内定を辞退する時期が遅くなればなるほど、周囲にかかる迷惑は相対的に大きくなります。辞退したいと感じた時点で辞退することで、周囲への迷惑を出来る限り小さく抑えられるのです。転職エージェントの方も、内定辞退の連絡をするために時間を使うので、そういう意味でも、辞退の連絡は早くしたほうがいいでしょう。

企業への直接連絡は控える

転職エージェントが話しづらい人だった場合、転職エージェントを介さず、企業に直接内定辞退の連絡を入れてしまおうと思う方もいるかもしれません。しかし、それはビジネスマナー違反です。転職エージェント経由で申し込んだのなら、辞退も転職エージェント経由で行いましょう。
企業に直接連絡を取ってしまうと、問題がややこしい方向に派生してしまいかねません。場合によっては、トラブルを引き起こしてしまう可能性があります。最悪の場合、そのややこしいトラブルに自分がまきこまれる可能性もあるのです。よって、企業へ直接連絡は控えましょう。
どうしても担当している方と連絡したくないという場合は、管轄している企業に直接内定辞退の申し入れをしてください。こうすることで、担当者を介さずに内定の辞退ができます。もちろんその場合も、謝罪の意志を忘れないようにしてください。

迷っているのなら相談もしてみる

衝動的に内定を辞退してしまうという方もいると思います。例えば、友達にその会社は辞めたほうがいいと否定された場合や、パソコンで調べてみたら否定的な口コミが多くあった、もしくは業種辞退に嫌気がさしたなど、一時的な情報で辞退を申し出てしまうこともあるでしょう。
もし、内定を辞退すべきか迷っているのなら、エージェントに相談してみてください。一般的に、内定の承諾は2週間以内に出せば問題ありません。よって、エージェントに情報を集めてもらい、それを見た上であらためて検討するのも手段のひとつです。特に他に行く場所がない場合は、真剣に検討しましょう。

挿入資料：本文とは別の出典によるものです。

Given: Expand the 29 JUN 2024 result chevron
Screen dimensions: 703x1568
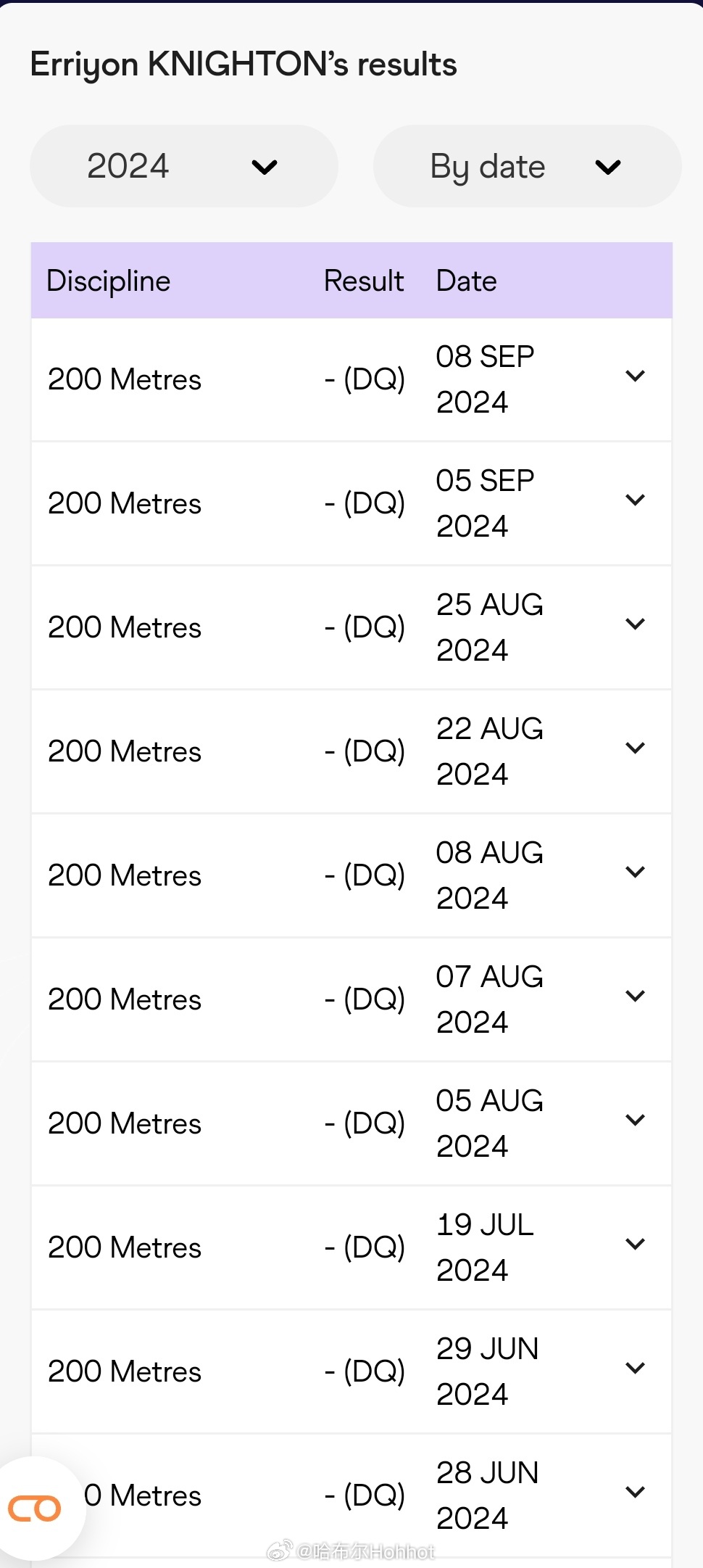Looking at the screenshot, I should pyautogui.click(x=635, y=1368).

内定辞退をするのではなく、エージェント経由で内定の承諾を待ってもらうという選択肢も

第1志望の面接結果が来るのが遅く、それを待ちたいから内定を辞退したいというシチュエーションに陥ることは少なくありません。もしその場合は、企業に内定の承諾を待ってもらうことができないかどうか、掛け合ってみましょう。
そのためには、もちろんエージェントに相談してみてください。この際、「なぜ内定承諾を待ってもらいたいのか」ということを伝えましょう。よくある理由は、「家族や親類と相談した上で決めたい」「転職をよく検討したい」「他社の合否を見てから決めたい」といったものです。
正直に理由を話すかどうか、そういった点を含めて転職エージェントに相談してみてください。ただ、内定の保留をするかどうかは、企業の判断次第です。場合によっては、保留を依頼した時点で入社の意志なしと判断され、内定取り消しになってしまうかもしれません。
そのため、内定の保留を依頼するときは入社の意思自体はあるということと、いつまでに返事は出すという期限を同時に伝えるようにしましょう。

まとめ

転職エージェント経由の内定を辞退することは可能です。ただし、転職エージェントにも企業にも迷惑がかかるので、内定を辞退するときは出来る限り早めに意志を伝えるようにしましょう。また、迷っている場合は相談をすることも大切です。
転職エージェントに辞退を申し入れるときは、メールか電話で行ってください。その際、本当に内定を辞退すべきか、再検討しましょう。大切なのは、自分が納得の行く就職をすることです。内定を辞退するときもしっかりと意識しましょう。